In collaboration with local partners, Crops for the Future also undertakes research and development projects in poor communities of developing countries designed to improve rural livelihoods through greater use of agricultural biodiversity.
Coalition to Diversify Income (CoDI) is one of the programmes led by Crops for the Future (through its predecessor – ICUC) and has been carried out in eight locations in India and Vietnam. CoDI is designed to assist small farmers to develop and implement better practice in crop production and post-harvest management, as well as to overcome the limitation of market access in order to generate more income. The case of Hòa Vang sticky rice in Hải Dương represents a good example of the success of this project. In India, CoDI promoted enhanced utilisation of minor millets, such as Eleusine coracana and native fruits in the states of Maharashtra and Gujarat.

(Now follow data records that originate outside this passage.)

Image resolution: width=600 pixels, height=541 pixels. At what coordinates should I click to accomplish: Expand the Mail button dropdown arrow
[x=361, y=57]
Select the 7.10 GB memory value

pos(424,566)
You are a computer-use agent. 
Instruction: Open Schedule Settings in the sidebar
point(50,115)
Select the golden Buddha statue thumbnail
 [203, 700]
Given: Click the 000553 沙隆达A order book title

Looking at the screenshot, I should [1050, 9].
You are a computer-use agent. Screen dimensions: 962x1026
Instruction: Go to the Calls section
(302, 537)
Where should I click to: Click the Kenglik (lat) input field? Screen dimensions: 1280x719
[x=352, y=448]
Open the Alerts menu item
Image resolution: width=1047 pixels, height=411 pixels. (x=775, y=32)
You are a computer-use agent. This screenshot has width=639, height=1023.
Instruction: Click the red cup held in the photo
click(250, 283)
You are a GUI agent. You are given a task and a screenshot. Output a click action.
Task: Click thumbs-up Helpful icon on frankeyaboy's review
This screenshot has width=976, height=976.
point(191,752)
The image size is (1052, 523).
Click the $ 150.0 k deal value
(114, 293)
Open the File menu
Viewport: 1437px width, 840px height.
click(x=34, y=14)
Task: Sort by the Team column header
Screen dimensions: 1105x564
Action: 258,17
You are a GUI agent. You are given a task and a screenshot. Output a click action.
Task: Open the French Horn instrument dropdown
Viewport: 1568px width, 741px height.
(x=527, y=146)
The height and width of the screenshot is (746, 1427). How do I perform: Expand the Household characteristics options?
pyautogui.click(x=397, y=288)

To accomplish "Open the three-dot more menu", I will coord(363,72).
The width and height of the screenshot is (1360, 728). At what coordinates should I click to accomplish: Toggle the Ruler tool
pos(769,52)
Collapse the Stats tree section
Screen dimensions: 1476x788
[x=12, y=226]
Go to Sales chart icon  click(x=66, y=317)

The project "Recipes for Success" was implemented in local communities in Benin, Kenya and Tanzania, to enhance consumption and production of indigenous fruits and vegetables by local communities for more nutritious and sustainable diets.
- "New Global Coordinator for Crops for the Future". Bioversity International Newsletter No. 56, July–December 2010. Retrieved: 2011-10-27.
- Crops for the Future, "Crops for the Future Strategic Plan 2009-2013",
- Brooke, Lindsay (2008-11-27). "Crops for the Future". Press release. Retrieved: 2011-10-27
- "International Symposium on Underutilized Plants for Food Security, Nutrition, Income and Sustainable Development". Retrieved: 2011-11-16
- "2nd International Symposium on Underutilised Plant Species". Retrieved: 2011-11-16
- Sakāl Times, 2011-03-22, "Farmers diversify income, thanks to BAIF". Retrieved: 2011-11-16
- Jaenicke, H. et al. (2011). "Underused Crops can Help Diversify Income Opportunities", Palawija newsletter, Vol 28(2), p.5.
- 2011-10-16. "Local food systems in VietnamLstrengths and opportunities". Retrieved: 2011-11-16
- Le, T.G. "The project "Coalition to diversify income through the underused crops" (CoDI) supports farmers to develop Hoa Vang sticky rice in Hai Duong". Retrieved: 2011-11-16
- The Times of India, 2011-3-23, "Baif project helps small farmers grow minor crops". Retrieved: 2011-11-16
- "Recipes for Success"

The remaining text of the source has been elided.